TASK DETAILS:
Exclude the pictures and set down, unaltered, the lines from the one that holds "Given: Open the" through the end of the data.

---- STUDY MATERIAL

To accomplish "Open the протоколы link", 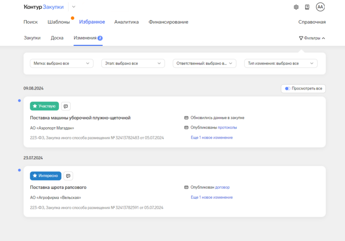I will [227, 128].
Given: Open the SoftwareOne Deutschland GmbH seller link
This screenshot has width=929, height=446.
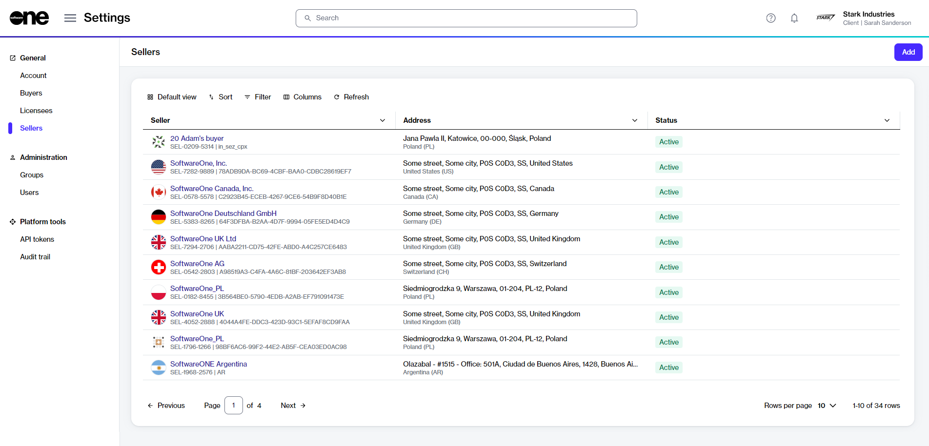Looking at the screenshot, I should 223,213.
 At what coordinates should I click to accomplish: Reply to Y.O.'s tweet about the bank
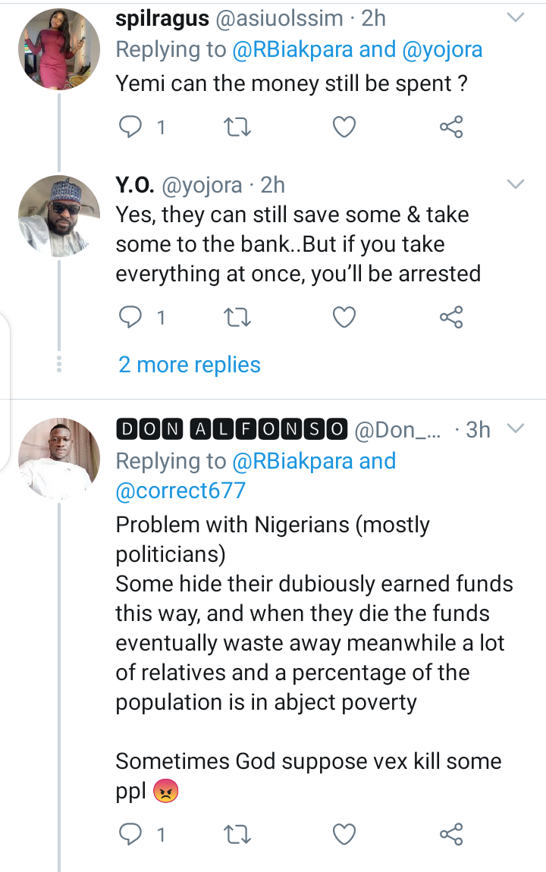pyautogui.click(x=133, y=317)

--------

SOLUTION FOR THIS TASK:
Given: Open the SoftwareOne Deutschland GmbH seller link
This screenshot has width=929, height=446.
Looking at the screenshot, I should 223,213.
 At what coordinates should I click to accomplish: Reply to Y.O.'s tweet about the bank
pyautogui.click(x=133, y=317)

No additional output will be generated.